Il haussa encore les épaules et fit un pas pour se retirer.
—Ah! vous ne croyez point au mensonge du marquis, s’écria Marc; vous ne pouvez y croire; si vous le feignez, c’est que vous êtes son complice! mais prenez garde à ce que vous allez faire, Monsieur; tôt ou tard la vérité sera connue, et alors je demanderai justice...
M. Lefort avait quitté le corridor et ne pouvait plus l’entendre. Marc saisit les barreaux du guichet en s’efforçant d’ébranler la porte; elle resta immobile et comme scellée à sa place.
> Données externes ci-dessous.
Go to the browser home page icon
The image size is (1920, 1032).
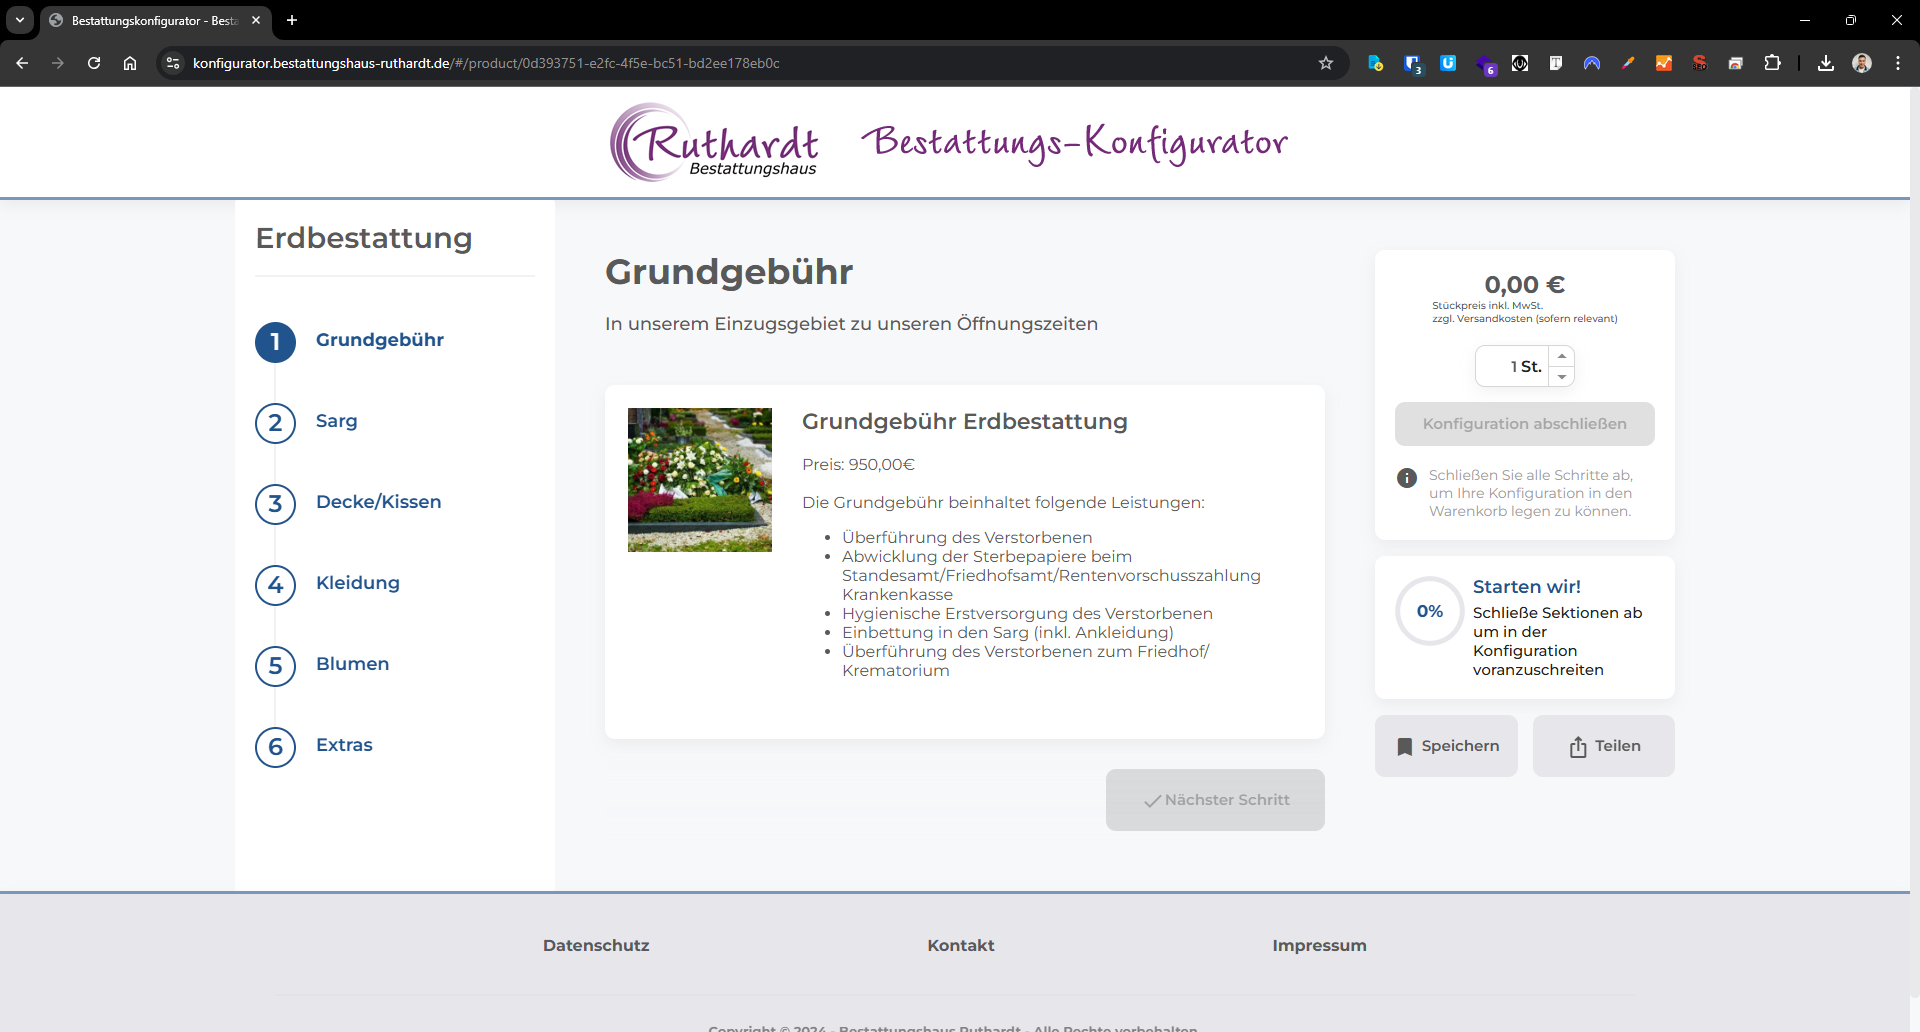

Il poussa un cri en portant à son front ses deux poings fermés; toutes ses précautions avaient été inutiles, le marquis l’emportait, il était enfermé!
Au premier instant, un nuage de colère sembla obscurcir son esprit; mais ce ne fut qu’un court égarement. Ramené à la possession de sa volonté par la grandeur même du danger, il regarda autour de lui. Les deux fenêtres qui éclairaient la pièce où il se trouvait avaient été aux deux tiers murées, et le dernier tiers était garni d’une grille de fer qui ôtait jusqu’à la pensée de chercher par là une issue. Autant que lui permit de juger la lueur stellaire qui glissait à travers les grillages, la pièce n’avait point d’autre porte que celle par laquelle il venait d’entrer. Cependant, il se mit à marcher à tâtons, en suivant les murs matelassés, et finit par rencontrer une saillie ronde et mobile qui sembla fuir sous sa main: c’était un tour destiné à passer au prisonnier la nourriture. En le faisant rouler sur son axe, Marc aperçut, par une ouverture ménagée à dessein, un second corridor éclairé et conduisant à des cellules numérotées. Il cherchait le moyen d’utiliser sa découverte, lorsqu’un bruit de voix se fit entendre de l’autre côté.
C’était d’abord celle de M. Lefort parlant vivement, selon son habitude, puis la voix ferme et calme du duc qui paraissait demander une explication refusée. Bientôt l’ancien sous-préfet sortit d’une des cellules en répétant au vieillard que la voiture du marquis l’attendait. Il passa près du tour et descendit précipitamment l’escalier.
Marc n’en pouvait plus douter, non content de le retenir prisonnier, on enlevait le duc, afin d’éviter leur rapprochement. Alors même que sa prison lui serait ouverte le lendemain, la possibilité de délivrer ce dernier lui était enlevée, car il ignorerait sa nouvelle retraite et il ne lui resterait aucun moyen de la découvrir. L’avantage que le hasard avait pu lui donner sur M. de Chanteaux serait d’ailleurs perdu. C’était une occasion manquée..... à jamais peut-être! Livré tout entier à l’amertume de cette conviction, Marc était resté le front appuyé contre le mur, lorsqu’un bruit de pas retentit dans le corridor. Il se baissa de nouveau. Le duc sortait de sa cellule et s’avançait seul vers l’escalier. Marc eut une rapide inspiration. Enfonçant la tête dans le tour jusqu’à l’ouverture qui laissait voir de l’autre côté, il appela M. de Saint-Alofe à voix basse. Les deux premiers appels furent inutiles, mais au troisième, le vieillard s’arrêta et chercha autour de lui d’où pouvait venir la voix.
—Qui m’appelle? demanda-t-il.
—C’est moi, Marc, répondit l’ancien chouan.